▶ [Tasks to carry out]
1/ In the post on communication in medicine, how long is the average primary care consultation?
2/ From the post on communication in medicine, echo the passage word for word. Begin at the words "His four key" and stop after the words "need this therapy?".

▶ [Excerpted text]
▶

In the wake of her book launch I had the honour to interview Dr. Halee Fischer-Wright President and CEO of MGMA. In her book: ‘Back to balance:The art, science and business of medicine’ the author asserts:
We have lost our focus on strengthening the one thing that has always produced healthier patients, happier doctors, and better results: namely, strong relationships between patients and physicians, informed by smart science and enabled by good business.
In a separate blog post Larry Alton, business consultant addressing the business community says:
In 2017, you’ll find it difficult – if not impossible – to be successful without strategizing around customer communications. Customers have become conditioned to expect interaction and service. Provide both and you’ll be delighted with the results.
Most people will interact only with primary care when they need healthcare. The average consultation in primary care is less than 15 minutes. Therefore efficient communication is a priority. Larry Alton goes on to advise:
Communication is at the heart of engaging and delighting customers. The problem is that, even with all of the new advancements in communication technology, very few businesses are taking this all-important responsibility seriously. This results in poor relationships and a bad brand image.
His four key action points are:
- Hire empathetic employees
- Leverage the right communication mediums
- Use analogies to explain technical concepts
- Become a good listener
One area that seems to receive scant attention in medical practice is explaining technical concepts. And yet technical concepts are integral to medical practice:
- What pathology brought me here today?
- Why has my physiology responded in this way?
- What is the prognosis?
- Why do need this therapy?
- What are the risks?
Ours is a technologically proficient but emotionally deficient and inconsistent medical system that is best at treating acute, not chronic, problems: for every instance of expert treatment, skilled surgery, or innovative problem-solving, there are countless cases of substandard care, overlooked diagnoses, bureaucratic bungling, and even outright antagonism between doctor and patient. For a system that invokes “patient-centered care” as a mantra, modern medicine is startlingly inattentive—at times actively indifferent—to patients’ needs. Meghan O’Rourke
When explaining complex ideas there is a checklist:
- Does the patient want all the information?
- What are the implications of the prognosis?
- How can you explain with reference to something they are already know?
- What details can you leave out that would only serve to distract from an understanding?
- How can the patient assimilate this information actively?
Adapted from a post by Thorin Klosowski
Perhaps the neatest medium to communicate some aspects of a complex idea is the infographic. According to experts:
In the past 5 years, the term “infographic” has seen an impeccable rise in trend.In fact, the popularity of infographics is expected to see an increase of almost 5% by next year, meaning that anyone who isn’t yet riding the infographic bandwagon is bound to fall behind. The Daily Egg
Here are the data:
The Journal of Health Design has recently introduced the Infographic as a submission type. Communicating using this medium could reduce the time required to assimilate the information needed to make a decision.

◀

▶ [Data section]
▶

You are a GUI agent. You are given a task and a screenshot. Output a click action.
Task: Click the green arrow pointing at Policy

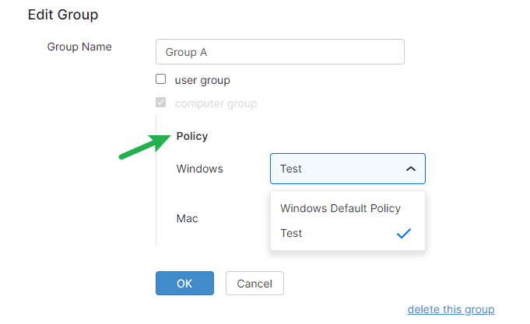(x=146, y=147)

◀

▶ [Answers per task]
1/ Less than 15 minutes.

2/
His four key action points are:
- Hire empathetic employees
- Leverage the right communication mediums
- Use analogies to explain technical concepts
- Become a good listener
One area that seems to receive scant attention in medical practice is explaining technical concepts. And yet technical concepts are integral to medical practice:
- What pathology brought me here today?
- Why has my physiology responded in this way?
- What is the prognosis?
- Why do need this therapy?